Leber congenital amaurosis type 10 (LCA10) is an autosomal recessive condition causing early blindness in infancy (Stone, 2007; Stone et al., 2017). It is defined by LOF mutations of both CEP290 alleles. The IVS26 point mutation creating a new splice donor site is the most frequent defect. It alters transcript splicing and generates a premature stop codon in the processed mRNA. Maeder and coworkers recently reported an exhaustive drug dosing study of the use of AAV5-SaCas9-mediated NHEJ to correct the IVS26-driven aberrant CEP290 splicing in retina photoreceptor cells (EDIT-101) (Maeder et al., 2019). The proposed strategy induced a cleavage on either side of the mutation, with a pair of sgRNAs used to delete or invert the fragment containing the IVS26 mutation.

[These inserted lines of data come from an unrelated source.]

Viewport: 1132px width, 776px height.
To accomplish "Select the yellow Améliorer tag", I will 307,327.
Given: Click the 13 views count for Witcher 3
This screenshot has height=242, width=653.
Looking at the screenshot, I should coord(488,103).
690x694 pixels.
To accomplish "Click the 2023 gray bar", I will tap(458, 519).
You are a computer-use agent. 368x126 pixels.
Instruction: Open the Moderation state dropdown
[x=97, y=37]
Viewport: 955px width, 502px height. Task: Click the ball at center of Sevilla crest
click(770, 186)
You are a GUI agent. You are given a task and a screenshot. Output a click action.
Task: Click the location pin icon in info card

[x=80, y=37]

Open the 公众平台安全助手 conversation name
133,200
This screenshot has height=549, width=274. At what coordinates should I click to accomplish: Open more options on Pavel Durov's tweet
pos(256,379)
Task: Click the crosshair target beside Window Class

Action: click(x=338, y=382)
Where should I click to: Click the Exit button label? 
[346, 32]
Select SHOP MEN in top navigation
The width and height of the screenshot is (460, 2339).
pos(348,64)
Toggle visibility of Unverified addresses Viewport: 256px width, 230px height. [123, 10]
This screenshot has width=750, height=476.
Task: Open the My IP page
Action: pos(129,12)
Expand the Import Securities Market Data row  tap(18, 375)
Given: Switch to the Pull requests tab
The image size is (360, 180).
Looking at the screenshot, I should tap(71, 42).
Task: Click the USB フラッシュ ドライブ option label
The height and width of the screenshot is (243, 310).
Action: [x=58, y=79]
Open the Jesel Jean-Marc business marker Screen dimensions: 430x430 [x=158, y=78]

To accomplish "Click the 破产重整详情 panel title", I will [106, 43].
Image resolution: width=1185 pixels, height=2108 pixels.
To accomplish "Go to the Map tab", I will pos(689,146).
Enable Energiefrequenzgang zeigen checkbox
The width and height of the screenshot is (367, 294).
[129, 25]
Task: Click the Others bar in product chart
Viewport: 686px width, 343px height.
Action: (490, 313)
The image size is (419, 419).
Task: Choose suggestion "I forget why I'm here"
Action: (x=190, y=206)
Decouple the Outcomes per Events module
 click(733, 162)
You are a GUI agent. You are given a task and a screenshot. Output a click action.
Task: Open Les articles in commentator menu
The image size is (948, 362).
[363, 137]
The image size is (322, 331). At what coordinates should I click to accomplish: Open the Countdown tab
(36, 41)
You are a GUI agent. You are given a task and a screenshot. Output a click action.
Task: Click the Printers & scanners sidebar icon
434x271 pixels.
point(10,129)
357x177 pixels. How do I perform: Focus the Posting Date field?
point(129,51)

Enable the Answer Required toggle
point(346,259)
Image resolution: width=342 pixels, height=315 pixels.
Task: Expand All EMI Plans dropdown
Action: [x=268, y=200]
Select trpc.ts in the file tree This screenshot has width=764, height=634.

The authors evaluated the kinetics and dose response of the editing system in the retina of CEP290 IVS26-KI mice and cynomolgus monkeys, in which maximum editing rates of 21.4 and 27.9%, respectively, were obtained. They also demonstrated ocular tolerability in all animals, except those without immunosuppression regimens, which displayed mild inflammation. This report resulted in the first approved preclinical study of CNS genome editing for clinical trial continuation in humans (NCT03872479). The cep290 cDNA is ∼7.5 kb long, a size well-beyond the capacity of the AAV vectors used for gene replacement. This approach demonstrates the therapeutic potential of gene repair for counteracting CNS disorders without the need to provide exogenous WT transgenes.